# Information shown start
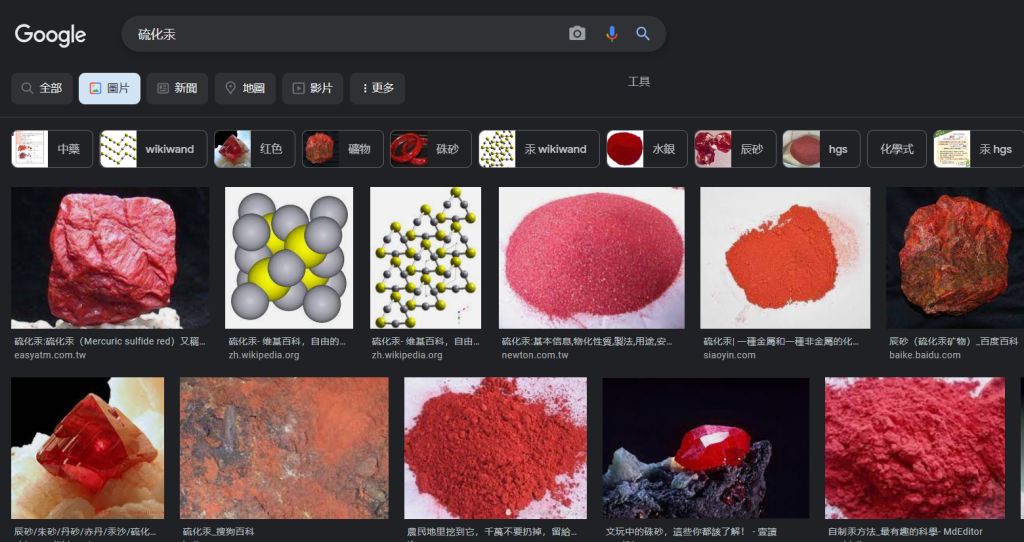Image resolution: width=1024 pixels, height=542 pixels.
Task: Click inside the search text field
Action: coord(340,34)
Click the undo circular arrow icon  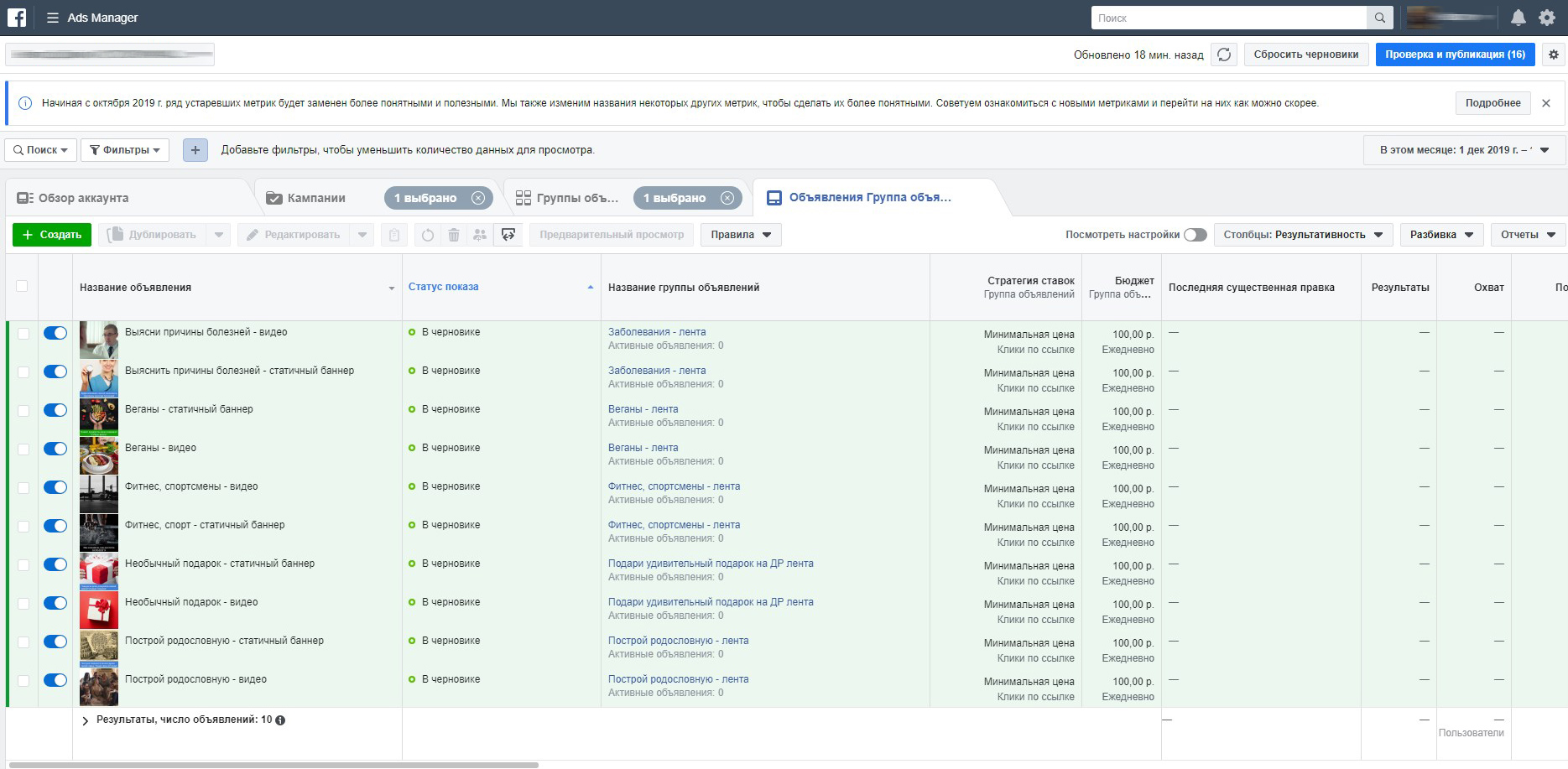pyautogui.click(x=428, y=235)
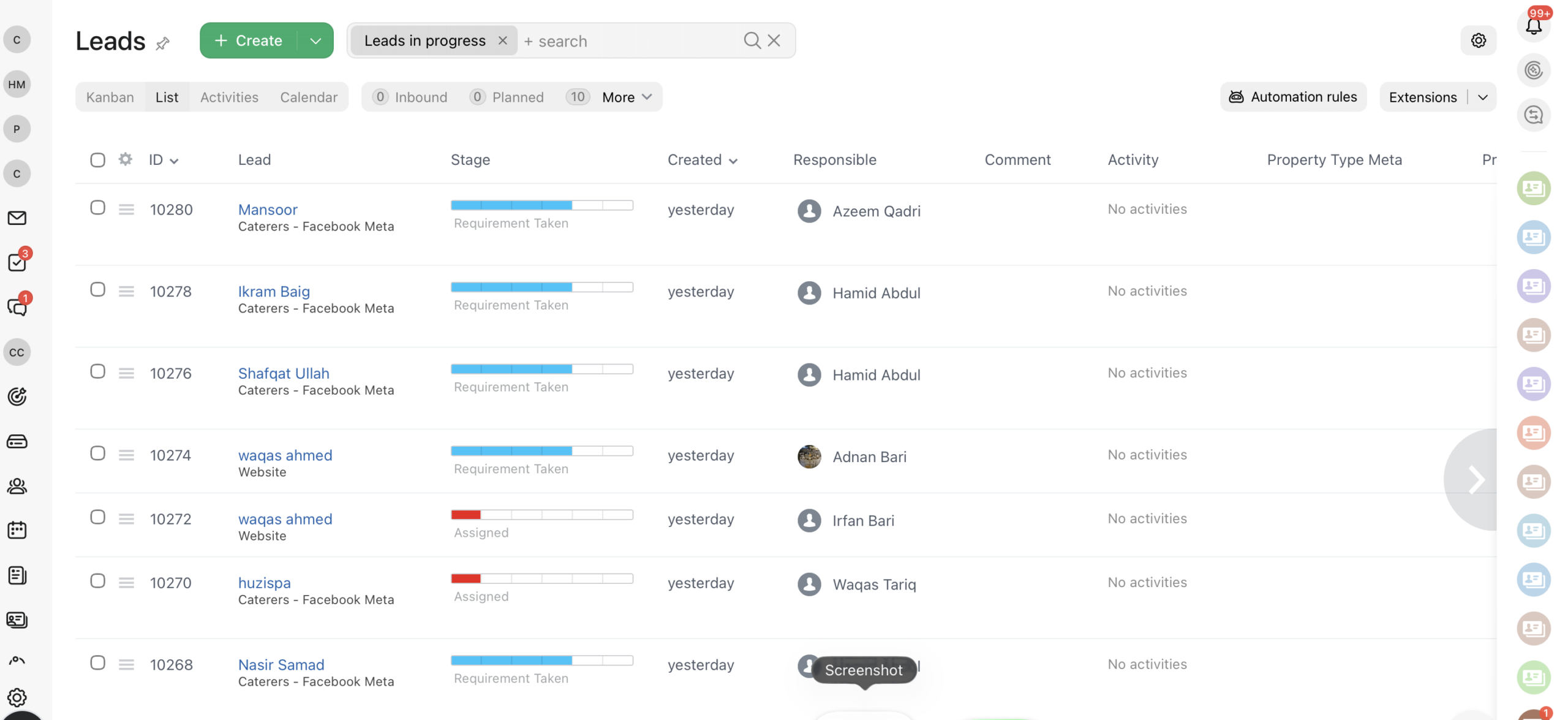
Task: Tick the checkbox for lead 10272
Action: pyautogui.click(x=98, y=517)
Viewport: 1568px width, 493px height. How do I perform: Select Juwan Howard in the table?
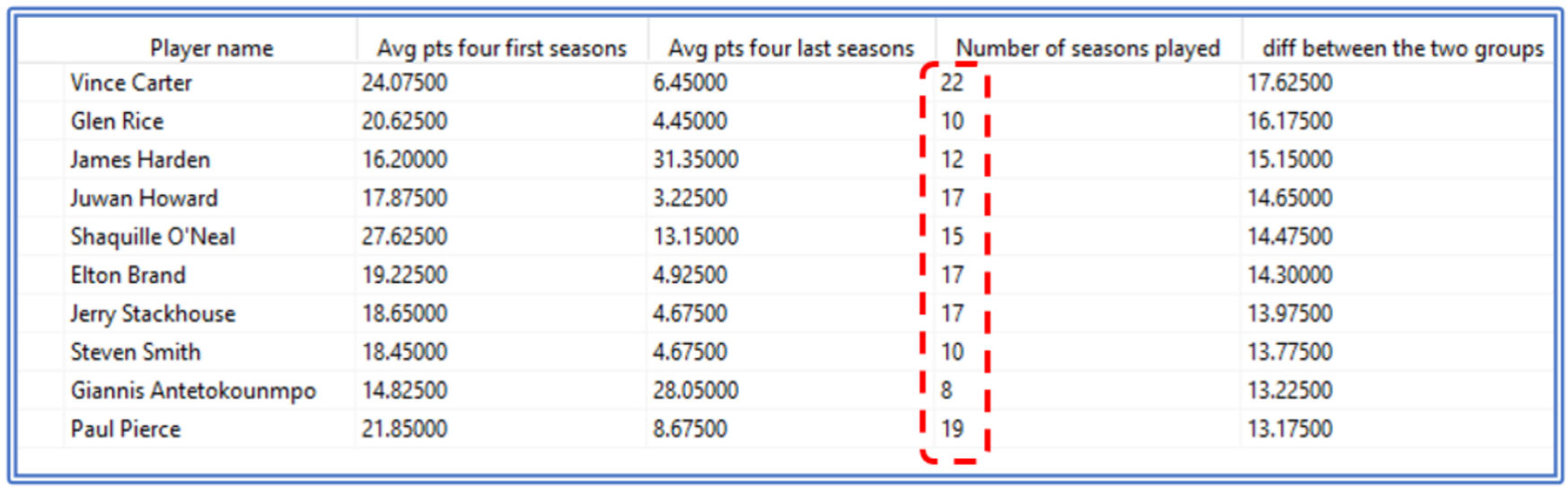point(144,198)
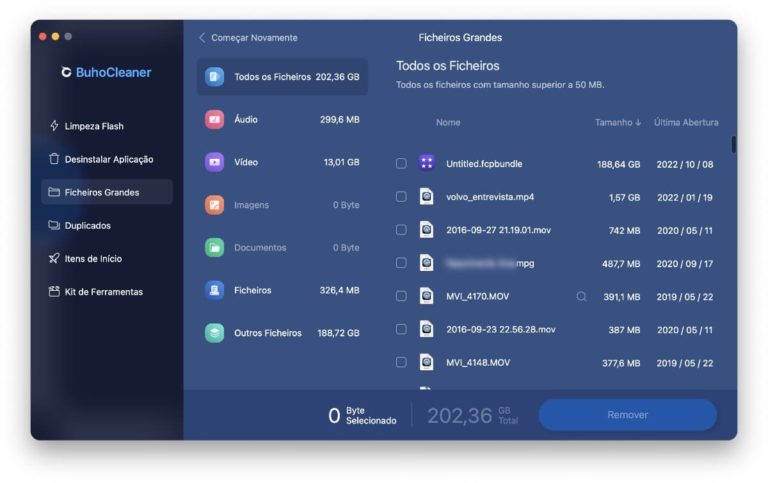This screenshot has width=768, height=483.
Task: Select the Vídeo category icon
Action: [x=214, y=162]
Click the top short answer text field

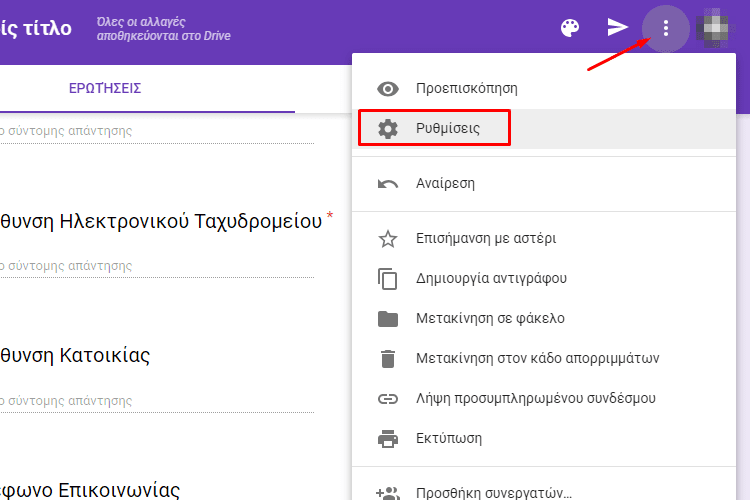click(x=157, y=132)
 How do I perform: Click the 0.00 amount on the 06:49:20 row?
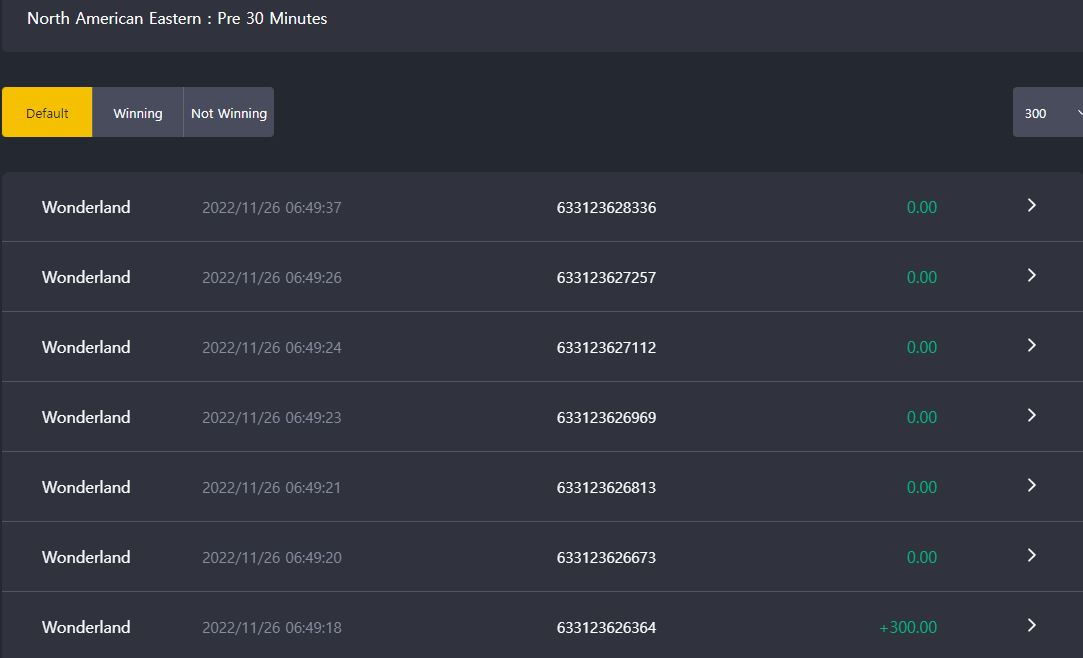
# Information shown end
▸ **What to produce**
Can you extract the part of the listing that opens with the line containing "Viewport: 1568px width, 493px" and runs through the end of the listing, copying each line without change and leaving out the pictures?

▸ **Expected answer**
Viewport: 1568px width, 493px height. How do I perform: Select Juwan Howard in the table?
point(144,198)
This screenshot has width=768, height=483.
Task: Select the Vídeo category icon
Action: [x=214, y=162]
Click the top short answer text field

click(x=157, y=132)
 How do I perform: Click the 0.00 amount on the 06:49:20 row?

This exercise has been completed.